Providence Business News: Jeanne Cola leads LISC’s Impact on Rhode Island Communities

Cola using banking experience, skills to fuel LISC’s early-stage impact

DEEPLY ENGAGED: Jeanne Cola uses her experience and the skills she learned working at Citizens Bank for 25 years in her current role as executive director of LISC Rhode Island, an organization that helps get affordable housing and other projects off the ground within the state’s most distressed neighborhoods. / PBN PHOTO/­MICHAEL SALERNO
DEEPLY ENGAGED: Jeanne Cola uses her experience and the skills she learned working at Citizens Bank for 25 years in her current role as executive director of LISC Rhode Island, an organization that helps get affordable housing and other projects off the ground within the state’s most distressed neighborhoods. / PBN PHOTO/­MICHAEL SALERNO

Career changers are common in today’s workforce. Those switching industries bring broad perspectives and fresh skill sets to new fields but can make the modern-day corporate ladder look more like a winding road at times.

But Jeanne Cola is lucky enough to have found her lifelong career at her very first job, at Citizens Bank. She started work there as a student, was exposed to all areas of banking through training and stayed for 25 years, learning how to create mortgage products for clients with low incomes along the way.

“I only left as the opportunity with LISC [Rhode Island Local Initiatives Support Corp.] would allow me more influence,” said Cola, who has been executive director of the organization, which helps get affordable housing and other projects off the ground within the state’s most distressed neighborhoods, for six years. “It was about moving into corporate banking, only from a community perspective. I could be deeply engaged in change for residents and create opportunities to make their lives better.”

A community-development financial institution, LISC opened its Rhode Island office in 1991. Its goal is to build healthy neighborhoods by linking local leaders and organizations with resources to improve the quality of life. With a national corporation behind it, Rhode Island LISC is able to open up access to resources residents wouldn’t otherwise have – including public and private funding in the form of loans, grants and equity investments – for local projects.

“Those first dollars that come in allow millions to flow in after,” said Cola. “That is what really influences that change. That’s where, in my opinion, you see the real influence of LISC due to its impact in the early stages, with early investments. But we have to operate in a fiscally responsible way to have more dollars to lend out.”

Beautiful Beginnings Child Care Center in Providence, which serves households with low incomes, is an LISC project. Cola’s group first assisted in making the space appropriate for child care with its Child Care Facilities Fund, adding in grant money, a loan to refinance the state-licensed facility’s mortgage at a lower rate, assisted in a renovation for program expansion and refinancing with more favorable terms. According to its website, LISC has invested more than $850,000 at Beautiful Beginnings, which serves more than 100 children and their families with Early Head Start and other learning initiatives.

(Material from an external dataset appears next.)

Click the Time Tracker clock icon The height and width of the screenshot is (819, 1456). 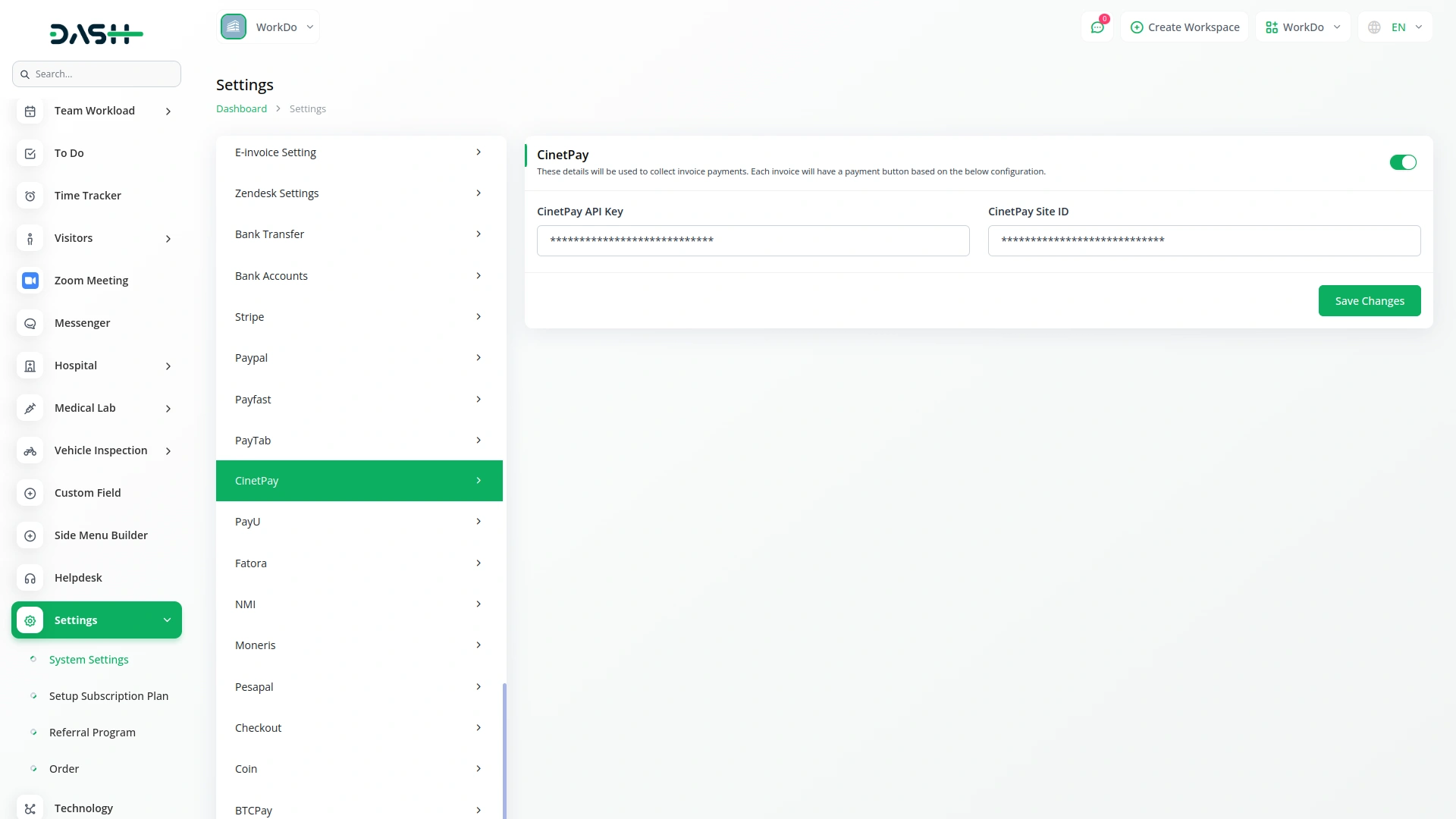(30, 196)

“Our goal is to provide what they need where a bank might not be able to,” said Cola. “So, we can be a catalytic influence.”

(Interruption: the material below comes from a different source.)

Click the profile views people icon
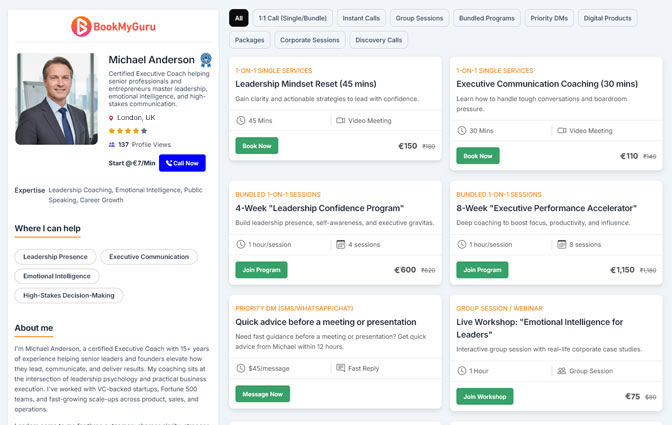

Problem-solving is a big part of Cola’s role at LISC, along with her team. She is tasked with finding creative solutions. Sometimes this means careful consideration of an end user’s individual situation and adopting a different approach than originally planned. But due to LISC’s unique business model, she always has the flexibility needed to make those decisions on a case-by-case basis.

“If there is a project that will advance the LISC mission, then Jeanne will move mountains to get it done,” said Joseph Silva, senior vice president of commercial lending at Pawtucket Credit Union and chair of the LISC Local Advisory Committee.

Finding those new ways to accomplish things was a skill Cola had practiced regularly in banking. But in areas of relationship-building and fundraising, the nonprofit world took a bit of adjustment on her part.

She had strong external community relationships from her former position, connections that were honed for more than two decades. Those collaborations continued when she came to LISC, but forging new, internal relationships within LISC took time, she said. Reporting to and getting to know members of the LISC Local Advisory Committee and how they all worked together was more uncharted territory. Then, when it came to fundraising, she had to learn fast. “A funder relationship is different. Now [at LISC], I was the funder.” But Cola saw the investment in relationships and advisory-committee collaborations not as challenges, but as opportunities to grow as a leader.

Central Falls Neighborhood Health Station is one of LISC’s latest collaborations.

Blackstone Valley Community Health Care is building a $14.5 million, 47,000-square-foot health center that will create more than 80 permanent jobs and serve up to 84 percent of Central Falls residents. LISC, recognizing the value in the center reducing health disparities, is financing $12.56 million via its Healthy Futures Fund, which offers better terms and rates than traditional financing.

Cola will continue to help every community in Rhode Island have choices in opportunities, actively searching out partners to make that happen, supporting nonprofits and their leaders who are on the front lines. She noted that the state needs 3,400 new housing units annually over the next 10 years, according to Rhode Island Housing Authority, to remedy the housing crisis here. She wants folks to know that transformations take time, and that LISC sees its work not as stand-alone transactions, but as vibrant transformations.

“I love my job,” said Cola. “I don’t know if you can tell.”